→ **Your goal**:
Copy every one of the items below verbatim, keeping each line unchanged and in its original order.

→ **Stored records**:
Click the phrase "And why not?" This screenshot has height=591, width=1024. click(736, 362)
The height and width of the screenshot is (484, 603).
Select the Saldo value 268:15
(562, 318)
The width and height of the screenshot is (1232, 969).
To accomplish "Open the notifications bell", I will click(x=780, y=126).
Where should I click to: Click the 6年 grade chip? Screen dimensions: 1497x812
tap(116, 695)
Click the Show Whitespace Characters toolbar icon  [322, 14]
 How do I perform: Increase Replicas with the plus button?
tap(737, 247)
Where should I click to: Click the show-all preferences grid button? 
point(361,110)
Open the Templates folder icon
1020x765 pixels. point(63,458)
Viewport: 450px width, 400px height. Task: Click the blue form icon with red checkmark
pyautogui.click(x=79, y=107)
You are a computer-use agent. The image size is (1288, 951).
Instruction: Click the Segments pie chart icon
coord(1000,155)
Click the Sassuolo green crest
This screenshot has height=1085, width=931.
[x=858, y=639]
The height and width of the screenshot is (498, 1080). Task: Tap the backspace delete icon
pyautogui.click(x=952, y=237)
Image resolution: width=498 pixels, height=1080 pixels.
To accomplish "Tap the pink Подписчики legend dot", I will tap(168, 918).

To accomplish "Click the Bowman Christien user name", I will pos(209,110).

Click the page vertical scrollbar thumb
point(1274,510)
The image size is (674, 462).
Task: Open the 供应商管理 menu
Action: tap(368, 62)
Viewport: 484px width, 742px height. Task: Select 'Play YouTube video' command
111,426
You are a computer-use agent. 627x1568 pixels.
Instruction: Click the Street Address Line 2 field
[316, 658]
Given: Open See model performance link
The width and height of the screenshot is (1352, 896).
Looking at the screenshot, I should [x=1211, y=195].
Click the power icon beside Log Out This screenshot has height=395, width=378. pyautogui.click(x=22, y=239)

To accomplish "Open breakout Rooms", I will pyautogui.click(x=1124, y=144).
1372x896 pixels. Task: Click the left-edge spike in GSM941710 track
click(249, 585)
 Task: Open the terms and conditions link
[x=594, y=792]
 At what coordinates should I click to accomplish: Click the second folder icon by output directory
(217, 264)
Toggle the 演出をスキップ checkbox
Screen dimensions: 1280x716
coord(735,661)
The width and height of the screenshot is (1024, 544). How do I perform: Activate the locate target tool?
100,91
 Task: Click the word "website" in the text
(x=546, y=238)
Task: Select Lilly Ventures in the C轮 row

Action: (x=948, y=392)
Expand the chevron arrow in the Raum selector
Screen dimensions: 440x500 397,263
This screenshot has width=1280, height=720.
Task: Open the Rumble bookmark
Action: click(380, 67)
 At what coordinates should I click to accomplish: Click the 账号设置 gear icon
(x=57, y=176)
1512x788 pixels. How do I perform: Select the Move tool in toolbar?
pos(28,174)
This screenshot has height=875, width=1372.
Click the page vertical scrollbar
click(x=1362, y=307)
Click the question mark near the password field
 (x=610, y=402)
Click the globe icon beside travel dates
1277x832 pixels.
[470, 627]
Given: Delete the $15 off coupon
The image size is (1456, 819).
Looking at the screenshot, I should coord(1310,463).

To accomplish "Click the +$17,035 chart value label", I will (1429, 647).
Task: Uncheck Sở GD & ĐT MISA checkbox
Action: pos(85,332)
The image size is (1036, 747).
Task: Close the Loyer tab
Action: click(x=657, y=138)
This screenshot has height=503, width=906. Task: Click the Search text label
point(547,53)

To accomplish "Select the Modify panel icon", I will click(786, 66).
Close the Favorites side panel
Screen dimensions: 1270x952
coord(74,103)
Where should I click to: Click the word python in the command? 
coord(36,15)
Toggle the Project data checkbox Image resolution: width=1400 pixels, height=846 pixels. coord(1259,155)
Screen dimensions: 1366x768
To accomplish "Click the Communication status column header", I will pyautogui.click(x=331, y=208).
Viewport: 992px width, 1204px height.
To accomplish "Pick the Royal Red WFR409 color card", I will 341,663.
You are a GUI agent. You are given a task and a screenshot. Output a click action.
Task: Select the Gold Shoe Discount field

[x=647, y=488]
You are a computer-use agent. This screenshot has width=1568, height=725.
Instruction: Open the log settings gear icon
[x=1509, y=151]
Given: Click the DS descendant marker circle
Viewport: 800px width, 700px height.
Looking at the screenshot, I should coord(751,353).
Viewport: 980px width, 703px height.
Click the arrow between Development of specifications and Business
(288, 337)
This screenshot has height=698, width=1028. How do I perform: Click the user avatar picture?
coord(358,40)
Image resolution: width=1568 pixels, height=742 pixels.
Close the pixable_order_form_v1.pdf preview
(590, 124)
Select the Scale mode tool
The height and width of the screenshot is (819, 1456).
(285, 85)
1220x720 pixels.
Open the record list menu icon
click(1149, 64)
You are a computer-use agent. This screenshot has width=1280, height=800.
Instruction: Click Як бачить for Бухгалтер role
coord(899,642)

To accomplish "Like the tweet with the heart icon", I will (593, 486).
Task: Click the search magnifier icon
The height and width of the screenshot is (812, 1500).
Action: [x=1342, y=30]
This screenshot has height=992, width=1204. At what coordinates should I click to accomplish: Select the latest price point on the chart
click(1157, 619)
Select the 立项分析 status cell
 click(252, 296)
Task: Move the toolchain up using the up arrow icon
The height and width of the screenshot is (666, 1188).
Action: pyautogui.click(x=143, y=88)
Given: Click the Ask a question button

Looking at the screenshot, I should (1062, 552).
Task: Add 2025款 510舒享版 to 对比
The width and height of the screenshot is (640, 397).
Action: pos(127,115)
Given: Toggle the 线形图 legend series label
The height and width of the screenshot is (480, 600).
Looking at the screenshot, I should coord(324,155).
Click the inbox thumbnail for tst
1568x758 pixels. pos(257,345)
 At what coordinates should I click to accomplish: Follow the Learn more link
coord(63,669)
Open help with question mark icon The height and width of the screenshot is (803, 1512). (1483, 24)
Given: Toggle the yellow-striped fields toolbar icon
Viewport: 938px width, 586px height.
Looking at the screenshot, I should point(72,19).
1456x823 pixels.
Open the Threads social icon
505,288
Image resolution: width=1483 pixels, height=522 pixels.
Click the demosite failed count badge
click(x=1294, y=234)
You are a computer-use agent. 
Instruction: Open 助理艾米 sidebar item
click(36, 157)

→ **Solution for this exercise**:
Click the phrase "And why not?" This screenshot has height=591, width=1024. click(736, 362)
The height and width of the screenshot is (484, 603).
Select the Saldo value 268:15
(562, 318)
The width and height of the screenshot is (1232, 969).
To accomplish "Open the notifications bell", I will click(x=780, y=126).
Where should I click to: Click the 6年 grade chip? Screen dimensions: 1497x812
tap(116, 695)
Click the Show Whitespace Characters toolbar icon  [322, 14]
 How do I perform: Increase Replicas with the plus button?
tap(737, 247)
Where should I click to: Click the show-all preferences grid button? 
point(361,110)
Open the Templates folder icon
1020x765 pixels. point(63,458)
Viewport: 450px width, 400px height. Task: Click the blue form icon with red checkmark
pyautogui.click(x=79, y=107)
You are a computer-use agent. The image size is (1288, 951).
Instruction: Click the Segments pie chart icon
coord(1000,155)
Click the Sassuolo green crest
This screenshot has height=1085, width=931.
[x=858, y=639]
The height and width of the screenshot is (498, 1080). Task: Tap the backspace delete icon
pyautogui.click(x=952, y=237)
Image resolution: width=498 pixels, height=1080 pixels.
To accomplish "Tap the pink Подписчики legend dot", I will tap(168, 918).

To accomplish "Click the Bowman Christien user name", I will pos(209,110).

Click the page vertical scrollbar thumb
point(1274,510)
The image size is (674, 462).
Task: Open the 供应商管理 menu
Action: tap(368, 62)
Viewport: 484px width, 742px height. Task: Select 'Play YouTube video' command
111,426
You are a computer-use agent. 627x1568 pixels.
Instruction: Click the Street Address Line 2 field
[316, 658]
Given: Open See model performance link
The width and height of the screenshot is (1352, 896).
Looking at the screenshot, I should [x=1211, y=195].
Click the power icon beside Log Out This screenshot has height=395, width=378. pyautogui.click(x=22, y=239)

To accomplish "Open breakout Rooms", I will pyautogui.click(x=1124, y=144).
1372x896 pixels. Task: Click the left-edge spike in GSM941710 track
click(249, 585)
 Task: Open the terms and conditions link
[x=594, y=792]
 At what coordinates should I click to accomplish: Click the second folder icon by output directory
(217, 264)
Toggle the 演出をスキップ checkbox
Screen dimensions: 1280x716
coord(735,661)
The width and height of the screenshot is (1024, 544). How do I perform: Activate the locate target tool?
100,91
 Task: Click the word "website" in the text
(x=546, y=238)
Task: Select Lilly Ventures in the C轮 row

Action: (x=948, y=392)
Expand the chevron arrow in the Raum selector
Screen dimensions: 440x500 397,263
This screenshot has width=1280, height=720.
Task: Open the Rumble bookmark
Action: click(380, 67)
 At what coordinates should I click to accomplish: Click the 账号设置 gear icon
(x=57, y=176)
1512x788 pixels. How do I perform: Select the Move tool in toolbar?
pos(28,174)
This screenshot has height=875, width=1372.
Click the page vertical scrollbar
click(x=1362, y=307)
Click the question mark near the password field
 (x=610, y=402)
Click the globe icon beside travel dates
1277x832 pixels.
[470, 627]
Given: Delete the $15 off coupon
The image size is (1456, 819).
Looking at the screenshot, I should coord(1310,463).

To accomplish "Click the +$17,035 chart value label", I will (1429, 647).
Task: Uncheck Sở GD & ĐT MISA checkbox
Action: pos(85,332)
The image size is (1036, 747).
Task: Close the Loyer tab
Action: click(x=657, y=138)
This screenshot has height=503, width=906. Task: Click the Search text label
point(547,53)

To accomplish "Select the Modify panel icon", I will click(786, 66).
Close the Favorites side panel
Screen dimensions: 1270x952
coord(74,103)
Where should I click to: Click the word python in the command? 
coord(36,15)
Toggle the Project data checkbox Image resolution: width=1400 pixels, height=846 pixels. coord(1259,155)
Screen dimensions: 1366x768
To accomplish "Click the Communication status column header", I will pyautogui.click(x=331, y=208).
Viewport: 992px width, 1204px height.
To accomplish "Pick the Royal Red WFR409 color card", I will 341,663.
You are a GUI agent. You are given a task and a screenshot. Output a click action.
Task: Select the Gold Shoe Discount field

[x=647, y=488]
You are a computer-use agent. This screenshot has width=1568, height=725.
Instruction: Open the log settings gear icon
[x=1509, y=151]
Given: Click the DS descendant marker circle
Viewport: 800px width, 700px height.
Looking at the screenshot, I should coord(751,353).
Viewport: 980px width, 703px height.
Click the arrow between Development of specifications and Business
(288, 337)
This screenshot has height=698, width=1028. How do I perform: Click the user avatar picture?
coord(358,40)
Image resolution: width=1568 pixels, height=742 pixels.
Close the pixable_order_form_v1.pdf preview
(590, 124)
Select the Scale mode tool
The height and width of the screenshot is (819, 1456).
(285, 85)
1220x720 pixels.
Open the record list menu icon
click(1149, 64)
You are a computer-use agent. This screenshot has width=1280, height=800.
Instruction: Click Як бачить for Бухгалтер role
coord(899,642)

To accomplish "Like the tweet with the heart icon", I will (593, 486).
Task: Click the search magnifier icon
The height and width of the screenshot is (812, 1500).
Action: [x=1342, y=30]
This screenshot has height=992, width=1204. At what coordinates should I click to accomplish: Select the latest price point on the chart
click(1157, 619)
Select the 立项分析 status cell
 click(252, 296)
Task: Move the toolchain up using the up arrow icon
The height and width of the screenshot is (666, 1188).
Action: pyautogui.click(x=143, y=88)
Given: Click the Ask a question button

Looking at the screenshot, I should (1062, 552).
Task: Add 2025款 510舒享版 to 对比
The width and height of the screenshot is (640, 397).
Action: pos(127,115)
Given: Toggle the 线形图 legend series label
The height and width of the screenshot is (480, 600).
Looking at the screenshot, I should coord(324,155).
Click the inbox thumbnail for tst
1568x758 pixels. pos(257,345)
 At what coordinates should I click to accomplish: Follow the Learn more link
coord(63,669)
Open help with question mark icon The height and width of the screenshot is (803, 1512). (1483, 24)
Given: Toggle the yellow-striped fields toolbar icon
Viewport: 938px width, 586px height.
Looking at the screenshot, I should point(72,19).
1456x823 pixels.
Open the Threads social icon
505,288
Image resolution: width=1483 pixels, height=522 pixels.
Click the demosite failed count badge
click(x=1294, y=234)
You are a computer-use agent. 
Instruction: Open 助理艾米 sidebar item
click(36, 157)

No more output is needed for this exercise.